President Trump had signaled the decision earlier on Tuesday, tweeting, “Congress, get ready to do your job - DACA!”
“President Trump’s action today is an insult to America and our values,” U.S. Senator Bob Casey (D-PA) said in a statement following Sessions’ announcement. “This action is profoundly unjust, immoral and without regard for basic fairness. Tearing apart the lives of these young people will make our nation less safe, and harm our economy.”
Casey cited research from the D.C.-based right-leaning think tank, the CATO Institute, which found that the fiscal cost to the federal government of immediately deporting current participants in the DACA program would exceed $60 billion. Such action would also reduce national economic growth by $280 billion over the next decade, according to CATO.
The Institute on Taxation and Economic Policy estimates that the 1.3 million people enrolled in or eligible for DACA pay $2 billion each year in state and local taxes.
Immigrants also play a significant role in Pittsburgh’s economy, according to Peduto.
“This is a workforce that has been cultivated over years and years of people who are now our neighbors, and we don’t want to lose them and we’re going to do everything we can to protect them,” Peduto said.
Peduto suggested that the economic impact of ending DACA could persuade Republican lawmakers to enact new protections for DREAMers.
“I can only hope that Republicans in Congress will heed the words of corporate America and make sure that this never comes to fruition,” he said.
U.S. Rep. Keith Rothfus (R-PA) applauded President Trump’s decision to end DACA. In a statement, Rothfus said that former President Barack Obama illegally circumvented Congress to implement DACA by executive order.
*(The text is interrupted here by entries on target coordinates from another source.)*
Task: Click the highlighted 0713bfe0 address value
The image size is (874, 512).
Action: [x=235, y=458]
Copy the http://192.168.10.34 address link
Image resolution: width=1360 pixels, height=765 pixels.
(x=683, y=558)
“The Trump Administration’s action to end this unconstitutional program restores the rule of law and allows Congress to reclaim its constitutional authority to set immigration policy,” said Rothfus, who represents the 12th Congressional District in southwestern Pennsylvania.
The U.S., Rothfus said, must secure its borders before “addressing the status of children who were brought here through no fault of their own by their parents.”
U.S. Rep. Mike Doyle (D-PA), whose district includes Pittsburgh, countered in a separate statement that “DACA was a reasonable and compassionate way to deal with undocumented young people who came to this country as children and grew up here.”
Peduto called the Trump administration’s decision to revoke protections for DREAMers, barring action by Congress, cruel.
“It’s probably one of the worst decisions that could be made on both the moral and ethical level – telling people who basically came to this country from a country that they don’t know that they have to return back there,” Peduto said.
Before Sessions announced the Trump administration’s policy on Tuesday, Peduto had begun to discuss potential countermeasures with a bipartisan network of mayors who represent cities across the country. They had not yet chosen a specific course of action in regard to DACA, Peduto said.
In his statement, Casey urged Congress to “move immediately to pass the bipartisan Development, Relief, and Education for Alien Minors (DREAM) Act, which would allow the DREAMers to become permanent residents if they meet the very stringent qualifications outlined in the bill.”
In the meantime, Pennsylvania Attorney General Josh Shapiro said that, while he is “carefully reviewing the President’s DACA directive,” he won’t hesitate to “take legal action if the federal government breaks the law as it ends its commitment to these young people.”